On Sun, May 3, 2015 at 3:25 AM, Colin Hales <[email protected]> wrote:
>
>
>> On Sat, May 2, 2015 at 2:50 AM, Steve Richfield <[email protected]> 
>> wrote:
>>>
>>> Jim,
>>>
>>> Again, I think I see the POV to solve this. All animals, from single cells 
>>> to us, are fundamentally adaptive process control systems. We use our 
>>> intelligence to live better and more reliably, procreate, etc., much as 
>>> single-celled animals, only with MUCH richer functionality. Everything fits 
>>> this hierarchy of function leading to intelligence.
>>>
>>> Then, people like those on this forum start by ignoring this and trying to 
>>> create intelligence from whole cloth. This may be possible, but there is NO 
>>> existence proof for this, no data to guide the effort, etc. In short, there 
>>> is NO reason to expect a whole-cloth approach to work anytime during the 
>>> next century (or two).
>>>
>>> However, some of the mathematics of adaptive process control is known, and 
>>> I suspect the rest wouldn't be all that tough - if only SOMEONE were 
>>> working on it.
>
>
> Erm.... guys. This would be me.
>
> I am working on it. For well over a decade now. Cognition and intelligence is 
> implemented as an adaptive control system replicating, inorganically, the 
> natural original called the human (mammal) nervous system. I simply replicate 
> it inorganically. Tough job but I am getting there. There's no programming. 

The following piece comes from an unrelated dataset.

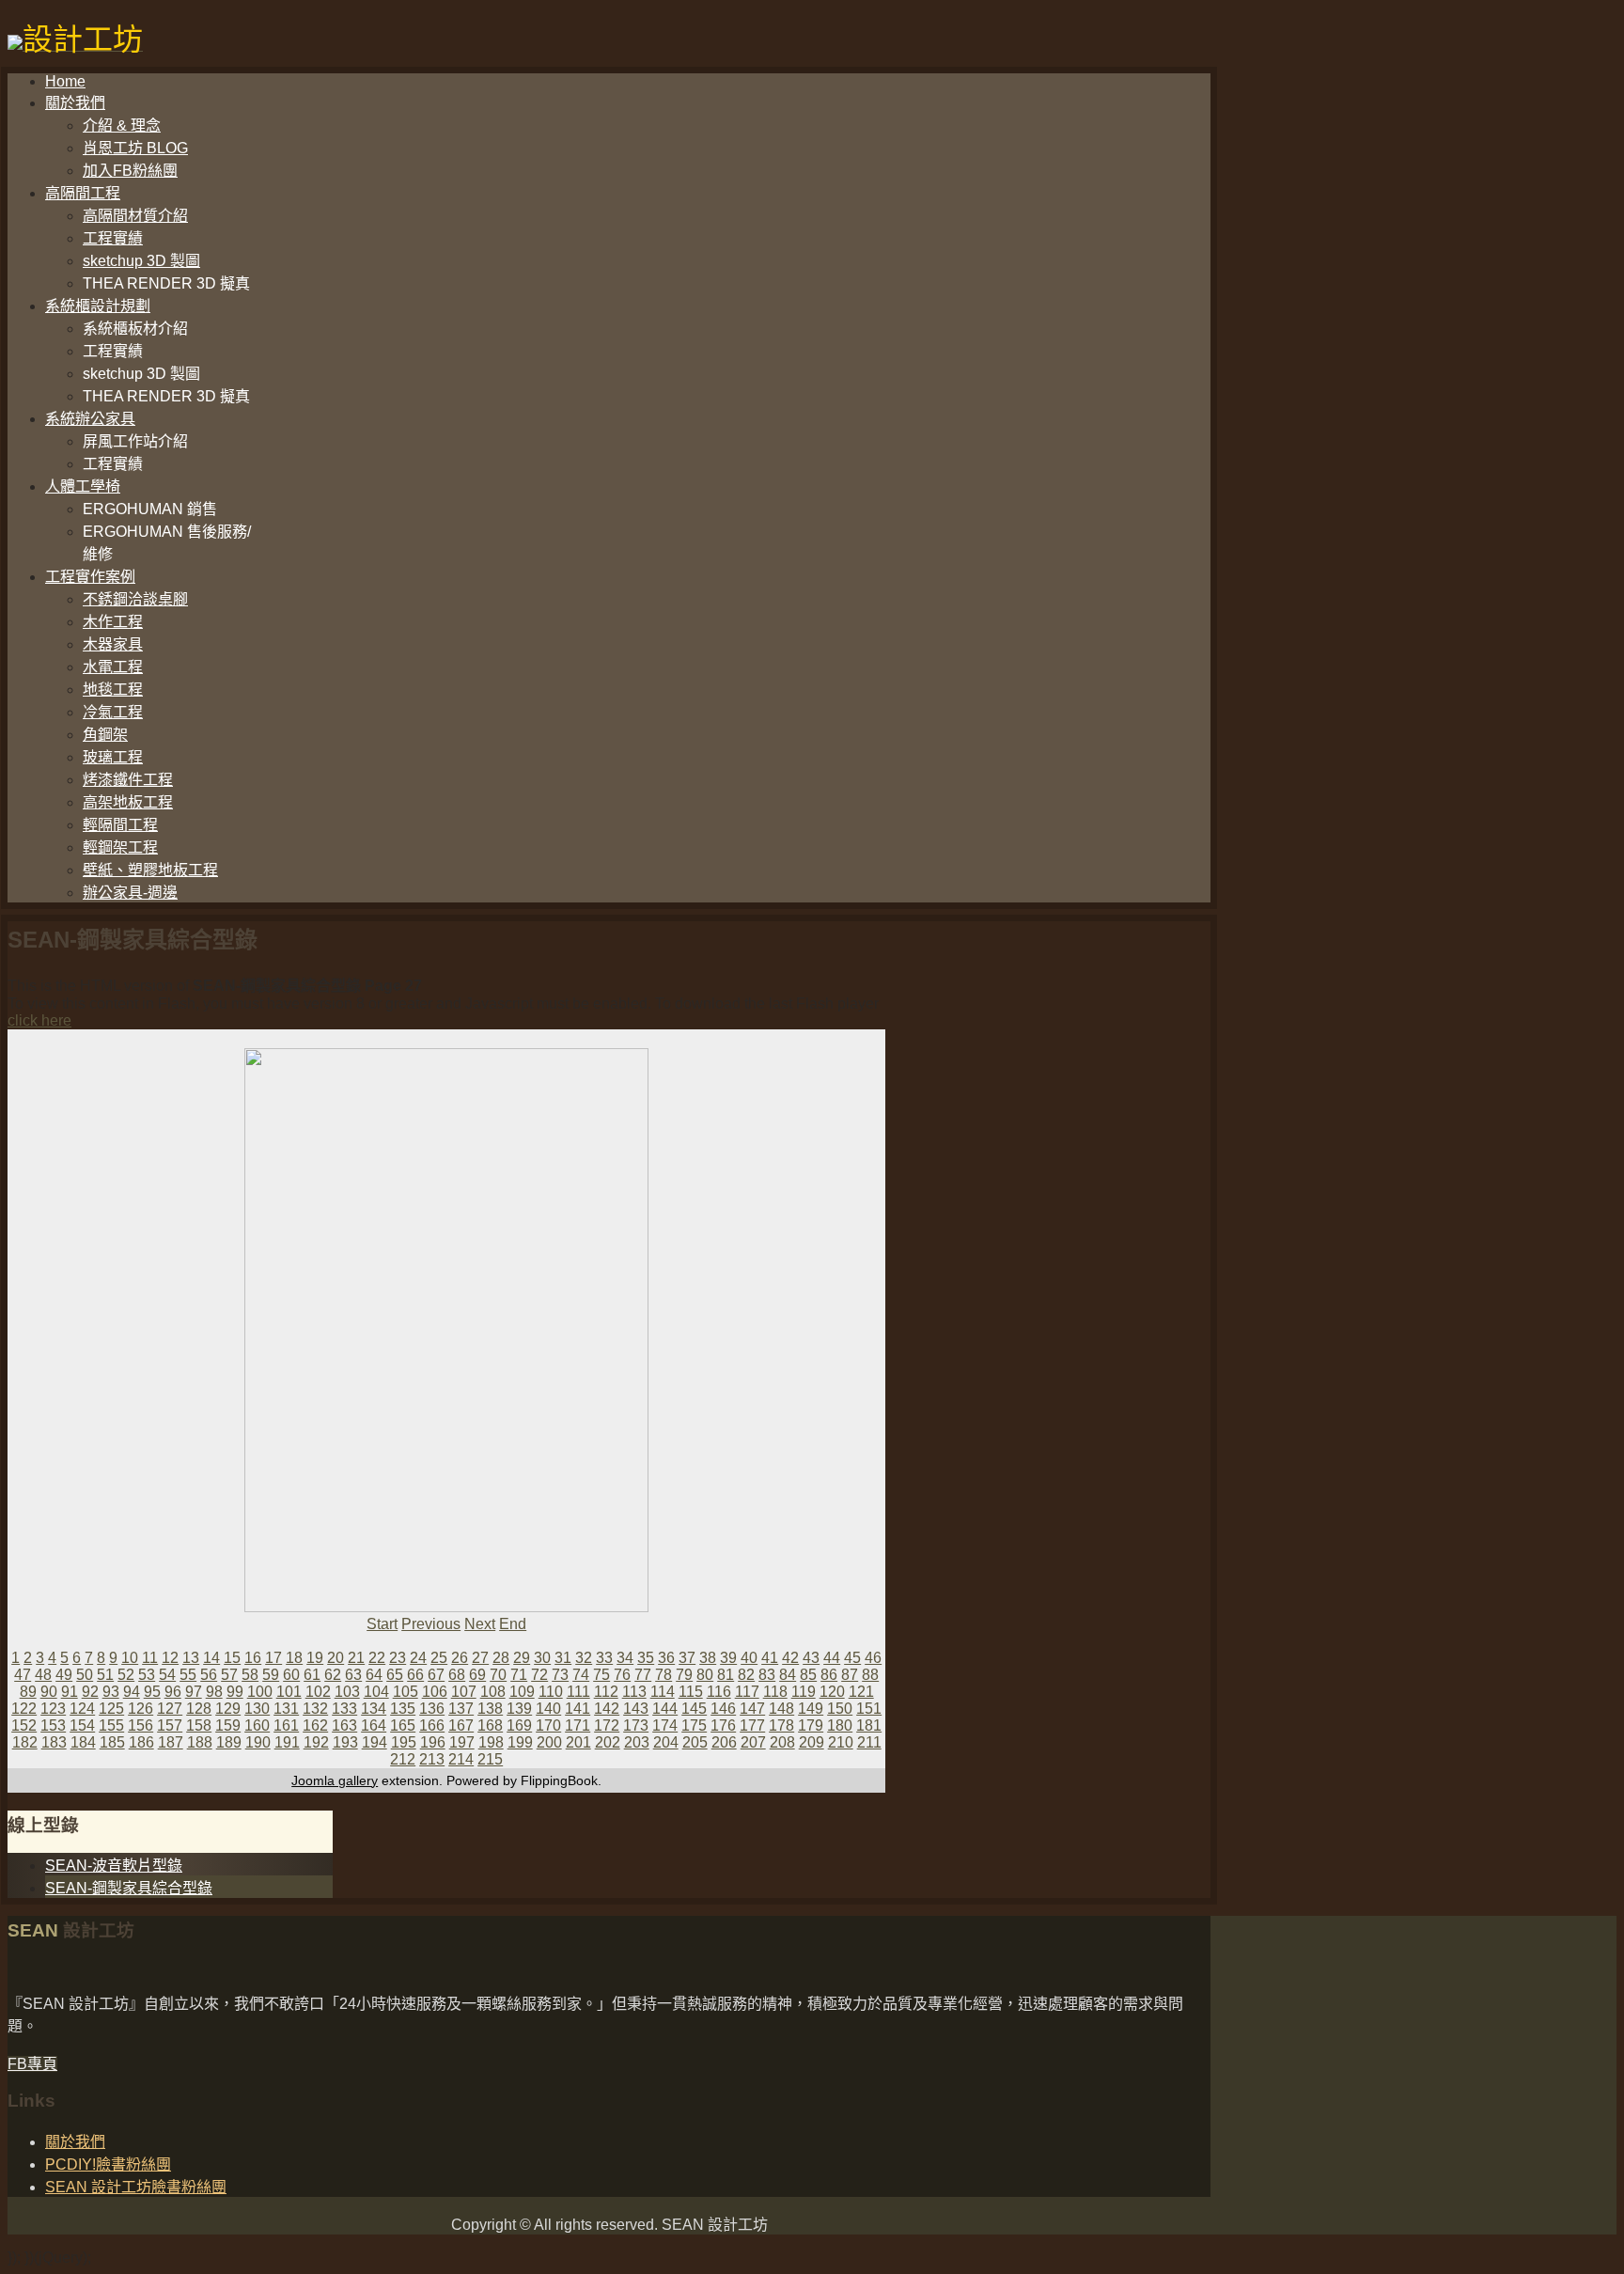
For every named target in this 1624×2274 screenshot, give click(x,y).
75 (601, 1675)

> No software. Just radically adaptively nested looping processes. In control 
> strategy terms it is a non-stationary system (architecture itself is 
> adaptive). Control loops come into existence and bifurcate and vanish 
> adaptively. The architecture commences at the level of single ion channels 
> and nest at multiple levels that then appear in tissue as neurons doing what 
> they do, but need not appear like this in the inorganic version. You don't 
> actually need cells at all. These then nest at increasing spatiotemporal 
> scales forming coalitions, layers, columns and finally whole tissue. All 
> inorganically. All the same at all scales from an adaptive control 
> perspective. Power-law scalable. Physically and logically.
>
> In my case, for the conscious version the hardware includes the 
> field-superposing, active additional feedback in the wave mechanics of the EM 
> field system produced by brain cells at specific points. The fields form an 
> addition/secondary loop modulation that operates orthogonally, 
> outside/through the space occupied by the chip substrate.
>
> What I am starting with is the 'zombie' or symbolically ungrounded version. 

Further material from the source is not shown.